Despite the prospective advantages of the mechanical intense needling method over the hydro-dynamical, water entanglement remains the most important production method for low area weights and the highest production capacity and is also offered by the Dilo Group as general contractor in cooperation with partner companies.
Fibre Pulp
Fibrous material in nonwovens, and particularly used clothes, can be successfully recycled if staple length can be conserved in the tearing process. In the classical tearing process, staple lengths are dramatically reduced and therefore these fibres can only be used as base material for inferior uses in thermal or acoustic insulation or in protective textiles, transportation or protective covers etc.
When recycling textile waste in the context of the collection of used clothes, the so called “filament-saving” tearing using special tearing machines and methods must be used to produce fibres with longer staple lengths which can be fed to a nonwoven installation.
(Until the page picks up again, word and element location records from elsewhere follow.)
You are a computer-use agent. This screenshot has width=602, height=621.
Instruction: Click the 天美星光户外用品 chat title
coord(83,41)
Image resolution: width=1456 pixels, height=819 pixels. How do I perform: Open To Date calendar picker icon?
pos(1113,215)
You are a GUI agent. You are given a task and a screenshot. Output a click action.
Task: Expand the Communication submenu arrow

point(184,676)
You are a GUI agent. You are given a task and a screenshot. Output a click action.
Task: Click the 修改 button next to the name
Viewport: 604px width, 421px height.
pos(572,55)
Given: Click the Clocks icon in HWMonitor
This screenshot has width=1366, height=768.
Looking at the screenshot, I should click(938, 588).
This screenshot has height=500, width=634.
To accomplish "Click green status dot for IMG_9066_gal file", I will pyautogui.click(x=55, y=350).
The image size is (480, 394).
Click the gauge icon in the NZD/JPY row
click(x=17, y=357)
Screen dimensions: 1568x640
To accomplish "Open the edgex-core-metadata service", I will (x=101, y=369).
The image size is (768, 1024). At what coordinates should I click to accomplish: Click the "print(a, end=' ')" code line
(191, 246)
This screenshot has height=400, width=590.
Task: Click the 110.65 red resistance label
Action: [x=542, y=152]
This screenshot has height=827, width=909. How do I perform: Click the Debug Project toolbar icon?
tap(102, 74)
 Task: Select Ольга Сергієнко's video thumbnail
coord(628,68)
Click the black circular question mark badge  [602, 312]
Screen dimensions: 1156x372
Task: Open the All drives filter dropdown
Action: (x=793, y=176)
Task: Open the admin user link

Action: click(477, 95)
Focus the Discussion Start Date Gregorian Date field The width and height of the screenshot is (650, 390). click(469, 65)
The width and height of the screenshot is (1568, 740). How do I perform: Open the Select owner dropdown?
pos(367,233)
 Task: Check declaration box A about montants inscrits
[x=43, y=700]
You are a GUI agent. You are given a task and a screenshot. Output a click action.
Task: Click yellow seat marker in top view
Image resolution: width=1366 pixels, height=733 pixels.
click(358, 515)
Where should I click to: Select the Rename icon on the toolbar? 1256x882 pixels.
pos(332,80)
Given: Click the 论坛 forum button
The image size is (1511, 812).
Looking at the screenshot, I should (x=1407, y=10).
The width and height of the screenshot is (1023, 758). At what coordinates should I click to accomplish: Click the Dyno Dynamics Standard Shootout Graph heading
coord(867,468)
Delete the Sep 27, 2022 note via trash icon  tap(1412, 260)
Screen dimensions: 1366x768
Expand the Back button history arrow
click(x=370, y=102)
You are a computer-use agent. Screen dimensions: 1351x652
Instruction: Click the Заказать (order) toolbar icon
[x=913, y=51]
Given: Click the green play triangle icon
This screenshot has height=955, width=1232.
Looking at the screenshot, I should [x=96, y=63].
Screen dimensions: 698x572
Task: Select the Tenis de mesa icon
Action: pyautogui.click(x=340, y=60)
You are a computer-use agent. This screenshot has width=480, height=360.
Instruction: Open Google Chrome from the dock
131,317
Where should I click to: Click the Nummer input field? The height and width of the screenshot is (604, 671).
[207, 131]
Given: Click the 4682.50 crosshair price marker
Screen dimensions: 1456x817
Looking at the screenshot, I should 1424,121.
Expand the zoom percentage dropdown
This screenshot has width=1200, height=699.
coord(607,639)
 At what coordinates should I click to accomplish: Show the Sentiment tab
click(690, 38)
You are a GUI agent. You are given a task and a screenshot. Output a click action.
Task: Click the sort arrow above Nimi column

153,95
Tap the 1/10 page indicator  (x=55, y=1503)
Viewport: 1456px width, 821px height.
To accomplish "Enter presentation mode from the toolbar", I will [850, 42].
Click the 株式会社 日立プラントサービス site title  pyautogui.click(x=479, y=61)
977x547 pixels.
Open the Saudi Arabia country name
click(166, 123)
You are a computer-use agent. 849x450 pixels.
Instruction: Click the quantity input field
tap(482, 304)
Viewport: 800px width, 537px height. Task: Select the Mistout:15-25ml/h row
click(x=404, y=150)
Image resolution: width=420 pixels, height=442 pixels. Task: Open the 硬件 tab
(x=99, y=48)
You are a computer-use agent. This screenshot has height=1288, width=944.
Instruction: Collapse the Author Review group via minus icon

Hence product characteristics can be better specified and controlled.
Additive
The additive production method of the “3D-Lofter” is especially suited for automotive parts with differently distributed masses but there may also be potential for increasing uses in the sector of apparel and shoe production.
IsoFeed-card feeding
In the field of card feeding, the IsoFeed method offers great potential for a more homogeneous card feeding at the same time reducing the variation in cross-machine fibre mass distribution and therefore the fibre consumption while conserving the end product quality.
At the show, DiloGroup will discuss each of the the above mentioned needling technology developments as well as the latest modules for Industry 4.0 applications for further digitalization.